Compounding the problem is a dearth
of homes priced for the first-time buyer.
As Houston’s economy boomed in recent years, singlefamily home prices spiked 45 percent from 2012, said David Jarvis, senior vice president with John Burns Real Estate Consulting. Now the market for single-family rentals is underserved.
As the need has grown, more landlords are getting in the business.
Until the last few years, singlefamily home rentals were owned largely by small, local investors or individual homeowners who couldn’t sell their properties and rented them instead.
In recent years, large institutional investors have been buying big clusters of homes to rent.
National companies such as Starwood Waypoint Homes and American Homes 4 Rent have robust local and statewide operations.
American Homes 4 Rent lists dozens of suburban rentals on its website, including a two-story home with three bedrooms in Humble priced at $1,250 per month. On the high end, it offers a five-bedroom brick-and-stone home in Sugar Land for $2,950.
Houston’s average singlefamily home leased for $1,776 per month in October, data from the realty association show. That’s a 2.8 percent increase from a year earlier.
Now some of the larger rental companies are starting to offer newly built homes.

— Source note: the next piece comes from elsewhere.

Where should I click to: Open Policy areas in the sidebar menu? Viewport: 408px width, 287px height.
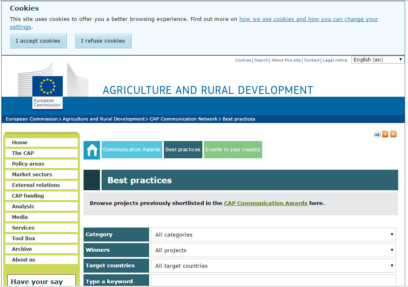click(28, 164)
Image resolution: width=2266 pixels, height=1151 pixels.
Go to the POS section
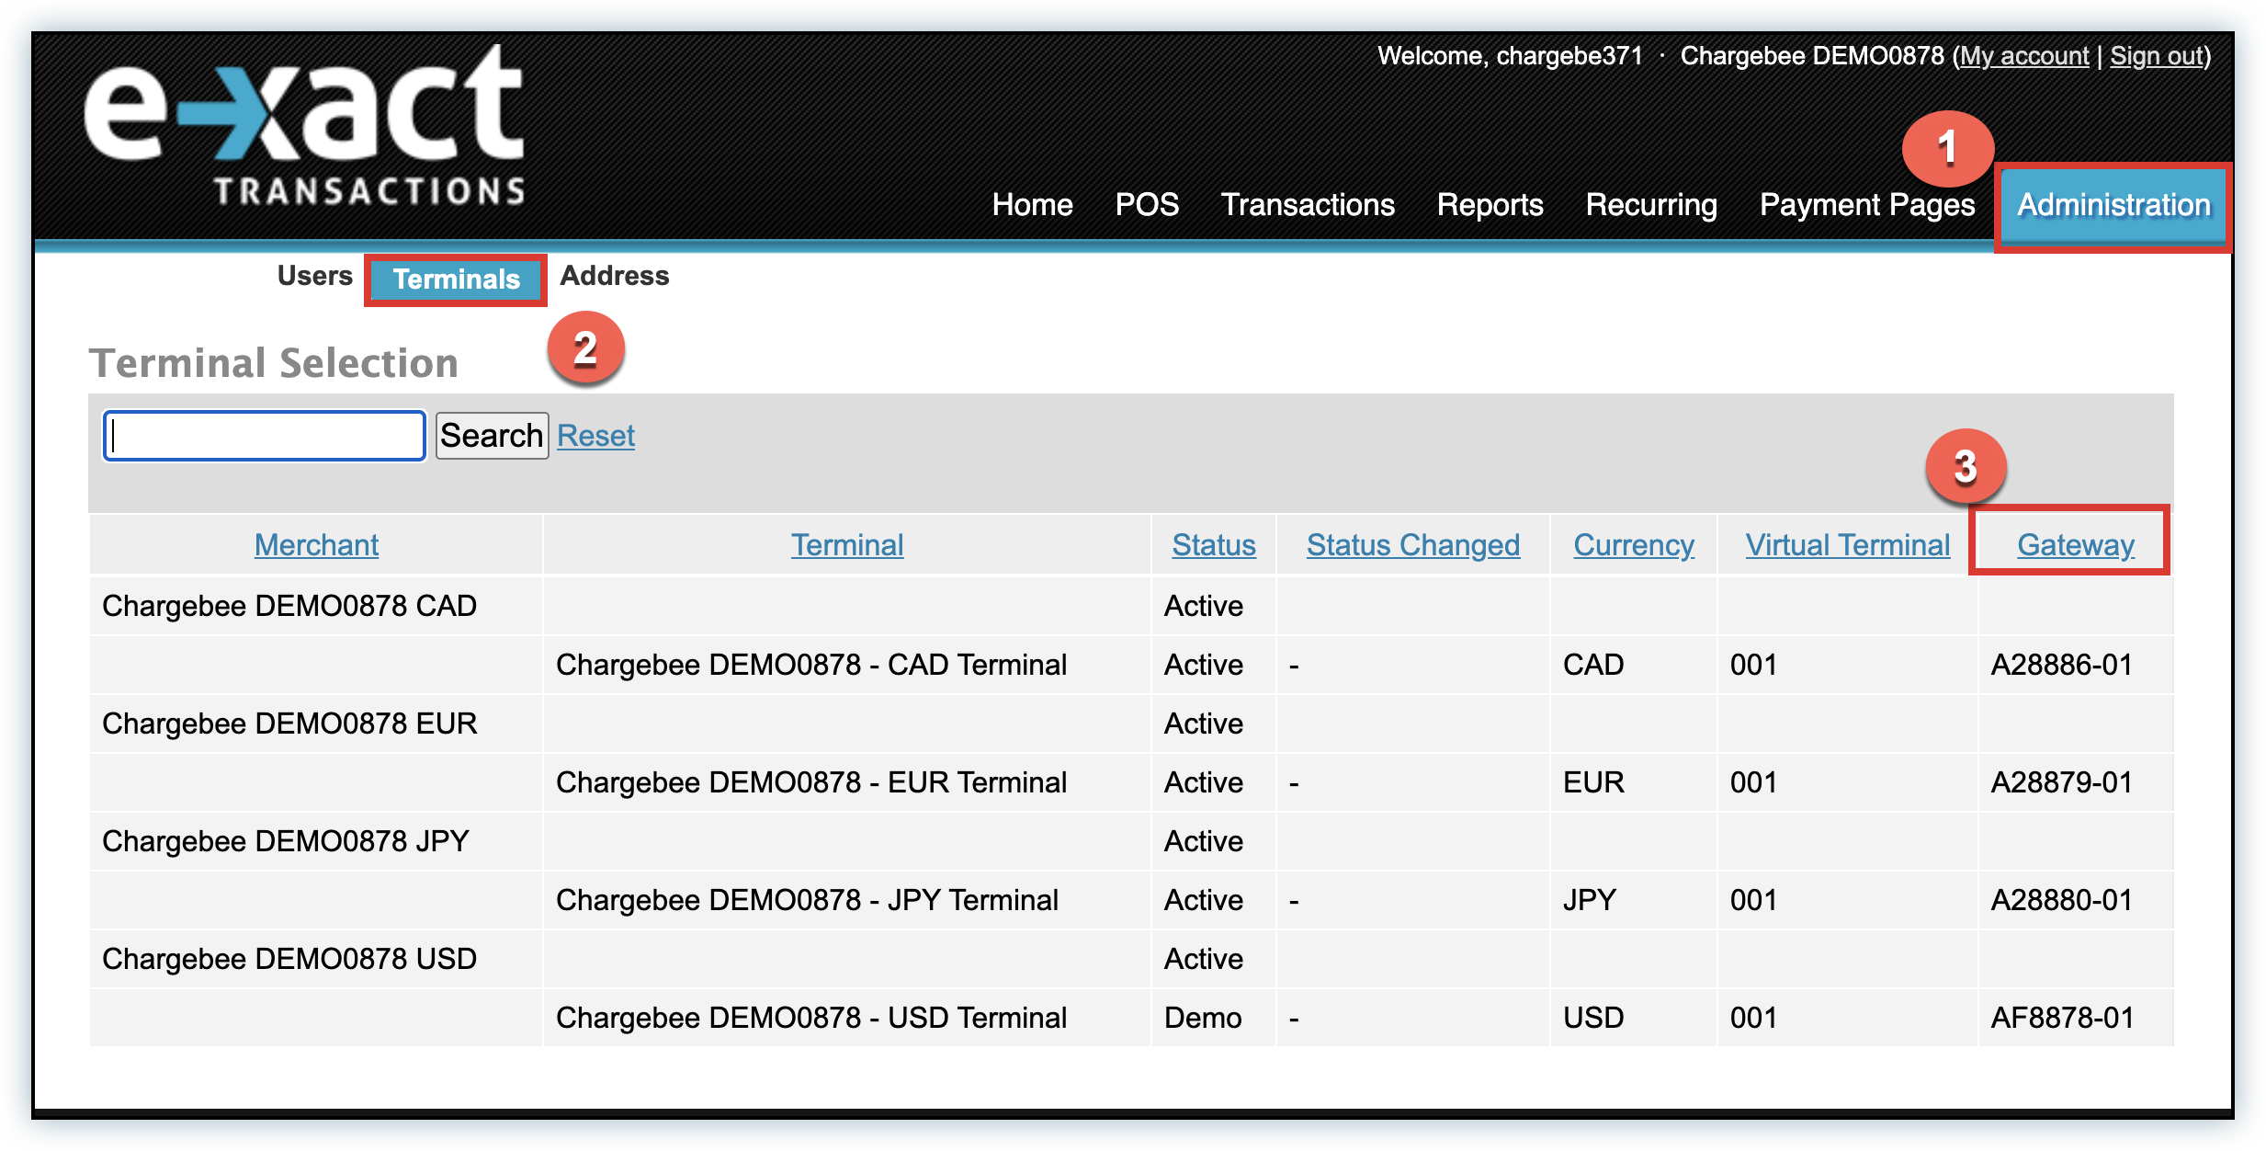pos(1146,205)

LGI Homes, an entry-level builder based in The Woodlands, launched a program this year to sell some homes to rental companies.
In the third quarter, the company sold and closed 96 homes to single-family-rental operators in four states, including Texas. In Houston, the homes were in the Cypress area.
CEO Eric Lipar said the homes are generally sold at a discount to retail prices because the builder is able to save on selling and administrative expenses. Net profits on what the company calls its wholesale business are similar to the retail side, he said.
Lipar said the sales represent a small percentage of the company’s overall business, but he expects the number of sales to grow.
“The single-family operators are looking for new supply,” said Lipar, who declined to name the companies buying from the builder. “We’re in the business of selling and building homes. We think it’s a good match.”
Across the Houston area, the share of renters in single-family homes was 34 percent in 2014, up from 28 percent eight years earlier, according to a 2016 report from New York University’s Furman Center and Capital One on the country’s 11 largest metropolitan areas. The share of renters in the Houston suburbs was 29 percent in 2014, up from 24 percent.
The typical suburban singlefamily renter is older than an apartment dweller and often has a family and pets, data show.
Maranda Linke and her two young children recently moved here from Omaha, Neb., and have been living with her parents in an apartment in Midtown. They’re all now looking to move into a rental house in Katy or Sugar Land.
Linke wants a different school for her son than the one he is zoned to. The family could buy, but they like the flexibility of renting and the hassle-free advantages that come with being able to call a landlord when something breaks.
“We don’t want to purchase because that comes with maintenance — and more taxes,” Linke said. “It has a lot more that goes with it.”
Undocumented immigrants also make up a percentage of suburban renters.
“They can’t get the financing,” said Matthew Guzman, a Re/Max agent in New Caney.
Many pay income taxes and have the money to buy, but they are often quoted higher interest rates, and that forces them to remain renters.
“In the Latin community,” Guzman said, “there are people who have been renting the same house for 20 years.”